Is there a shorter way to prove this? Let $n$ a natural number and $A=(a_{ij})$, where $a_{ij}=\left(\begin{array}{c}i+j \\i\end{array} \right)$, for $0≤i,j<n$. Prove that A has an inverse matrix and that all the entries of $A^{−1}$ are integers.
I tried to prove this like this: (but I'm not sure if it's correct or formal enough)


Also if you could give me a hint to prove the second aasertion it would be great. 
Thank you.
 A: There are (at least) two approaches to showing that the inverse has integer entries.  The first is Cramer's rule, which gives the entries of the inverse of $A$ as quotients of the form "determinants of certain submatrices of $A$ divided by the determinant of $A$".  Since the entries of your $A$ are integers, and since your row-reduction shows that the determinant of $A$ is $1$, it follows that these quotients are integers.

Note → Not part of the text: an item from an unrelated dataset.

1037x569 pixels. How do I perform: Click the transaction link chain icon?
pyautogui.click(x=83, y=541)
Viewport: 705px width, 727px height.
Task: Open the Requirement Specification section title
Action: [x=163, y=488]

Alternatively, do you know the algorithm for inverting a square matrix by (1) writing an identity matrix of the same size next to it (so that the combination is an $n\times 2n$ matrix), (2) applying elementary row operations to convert the original matrix into the identity matrix, and (3) reading off the inverse in the region where you originally put the identity matrix?  If so, then you've done most of the work for showing that the inverse of your matrix has integer entries.  You've row-reduced your matrix to upper triangular form with $1$'s (not just non-zero entries, but $1$'s) on the diagonal, without ever having to do any dividing.  You could complete the row-reduction to the identity without any division.  The whole reduction process, if applied to an identity matrix, would never produce anything but integers.
A: Let $B=\left[b_{ij}=\binom{i}{j}\right]$ and $C=BB^t$. We have $c_{ij}=\sum_{k=0}^i\binom{i}{k}\binom{j}{k}=\binom{i+j}{i}=a_{ij}$, thus $C=A$. So it suffices to show that the inverse of $B$, has all integer entries. Because $B$ is lower-triangular $B^{-1}$ is also lower-triangular and can be found column by column. The first column of $B^{-1}$ is a vector of alternating  $+1$ and $-1$s. I think it should be easy from this point to show the entries in the next columns are also integers one by one. To be precise you need to inspect the linear equations corresponding to the entry of $B^{-1}$ being inspected.